During the commissioning phase of the James Webb Space Telescope, NASA pointed it at fellow solar system inhabitant Jupiter to help make sure all of the instruments were working as intended. Those early samples were pretty interesting but not nearly as impressive as these fully processed images from a member of the citizen science community.
The composite image of Jupiter seen above was captured using Webb’s NIRCam with three different filters: F360M (red), F212N (yellow-green), and F150W2 (cyan). Infrared light is invisible to the human eye, so the light from the scope has been mapped onto the visible spectrum.
The auroras at the north and south poles of Jupiter are mapped to a reddish color. Another filter mapped to greens and yellows highlights hazes swirling around the poles, while a third filter mapped to blues showcases light from a deeper main cloud. The Great Red Spot is mostly white because it is reflecting sunlight.
The wide-field view of Jupiter is arguably even more mesmerizing. In this shot, we can see Jupiter’s rings, which are a million times fainter than the planet itself, as well as two of its moons: Amalthea and Adrastea. The fuzzy specks in the background are believed to be distant galaxies.
Judy Schmidt, the citizen scientist that processed the images, said the planet is harder to work with than most other targets because of how fast it rotates. As such, she had to digitally adjust some of the images to fix alignment issues when stacking them.

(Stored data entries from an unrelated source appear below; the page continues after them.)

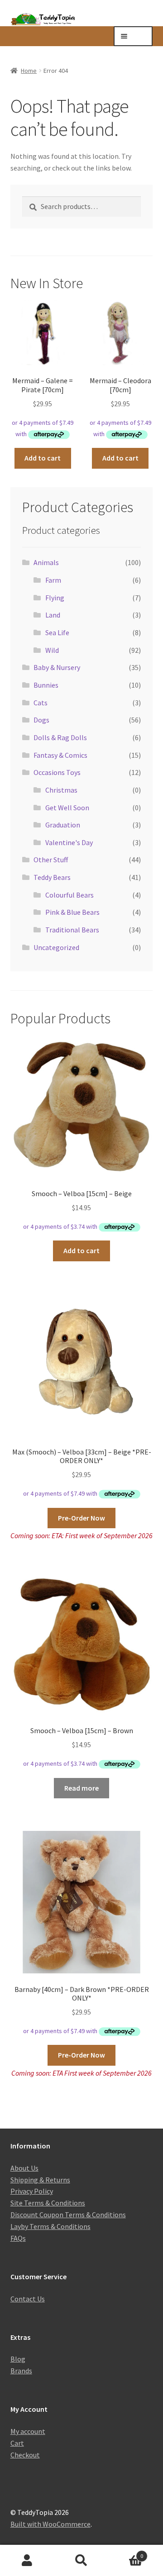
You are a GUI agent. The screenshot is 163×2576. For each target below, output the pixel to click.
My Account (27, 2560)
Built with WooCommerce (50, 2523)
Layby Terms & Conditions (50, 2226)
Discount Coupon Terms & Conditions (68, 2214)
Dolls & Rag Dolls (60, 737)
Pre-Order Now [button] (81, 1517)
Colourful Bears (69, 894)
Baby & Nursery (57, 667)
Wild (52, 650)
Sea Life (57, 632)
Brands (21, 2370)
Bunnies (46, 684)
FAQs (18, 2238)
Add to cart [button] (42, 457)
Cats (41, 702)
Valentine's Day (69, 842)
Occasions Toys (57, 772)
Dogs (41, 719)
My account (27, 2431)
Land (52, 614)
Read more (81, 1787)
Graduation (62, 824)
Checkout (25, 2454)
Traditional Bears (72, 929)
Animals (46, 562)
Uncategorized (56, 947)
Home (29, 71)
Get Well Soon (67, 807)
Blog (17, 2358)
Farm (53, 580)
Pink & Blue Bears (72, 912)
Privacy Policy (31, 2191)
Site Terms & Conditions (47, 2202)
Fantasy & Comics (60, 755)
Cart (17, 2443)
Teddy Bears (52, 877)
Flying (54, 597)
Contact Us (27, 2298)
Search (81, 2560)
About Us (24, 2167)
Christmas (61, 789)
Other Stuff (51, 859)
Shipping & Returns (40, 2179)
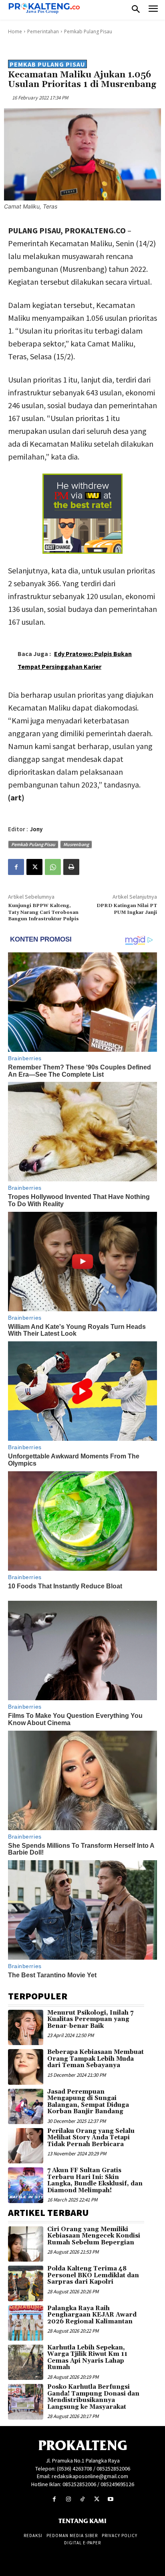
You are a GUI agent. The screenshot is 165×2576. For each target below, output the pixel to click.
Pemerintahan (43, 31)
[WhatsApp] (53, 867)
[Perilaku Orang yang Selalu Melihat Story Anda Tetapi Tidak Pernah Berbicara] (25, 2145)
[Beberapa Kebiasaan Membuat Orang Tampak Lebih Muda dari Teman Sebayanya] (25, 2066)
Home (15, 31)
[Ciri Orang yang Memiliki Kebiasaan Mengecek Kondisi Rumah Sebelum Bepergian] (25, 2244)
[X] (34, 867)
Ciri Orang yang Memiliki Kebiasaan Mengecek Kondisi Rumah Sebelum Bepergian (93, 2236)
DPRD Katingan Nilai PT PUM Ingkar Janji (127, 909)
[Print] (71, 867)
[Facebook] (16, 867)
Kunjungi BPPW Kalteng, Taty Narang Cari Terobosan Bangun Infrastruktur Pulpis (43, 912)
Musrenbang (76, 844)
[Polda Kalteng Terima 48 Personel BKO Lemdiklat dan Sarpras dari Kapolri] (25, 2283)
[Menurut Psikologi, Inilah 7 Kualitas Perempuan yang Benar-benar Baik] (25, 2027)
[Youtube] (111, 2499)
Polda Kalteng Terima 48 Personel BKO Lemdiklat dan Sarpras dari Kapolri (93, 2275)
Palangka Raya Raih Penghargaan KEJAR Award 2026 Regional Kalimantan (92, 2315)
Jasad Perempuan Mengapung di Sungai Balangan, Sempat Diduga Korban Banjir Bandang (88, 2102)
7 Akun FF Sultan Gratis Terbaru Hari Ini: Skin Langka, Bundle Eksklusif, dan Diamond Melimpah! (95, 2180)
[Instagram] (68, 2499)
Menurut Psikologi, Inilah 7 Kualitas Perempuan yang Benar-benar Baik (90, 2019)
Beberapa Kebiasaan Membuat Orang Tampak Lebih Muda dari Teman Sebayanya (95, 2058)
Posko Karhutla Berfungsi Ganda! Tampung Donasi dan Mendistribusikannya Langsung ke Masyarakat (93, 2397)
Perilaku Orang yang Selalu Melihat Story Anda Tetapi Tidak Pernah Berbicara (91, 2137)
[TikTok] (82, 2499)
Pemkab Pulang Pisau (88, 31)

Schmidt has no formal education in astronomy but took up image processing about a decade ago after an ESA photo contest sparked her passion. She said her guiding philosophy with regard to image processing is to try and get the end result to look natural, even if it’s not anything close to what our eyes can see.
NASA’s Juno space probe left Earth in 2011 en route to Jupiter. The craft entered a polar orbit on July 5, 2016, and has since made dozens of flybys. Last year, NASA extended its science mission through September 2025.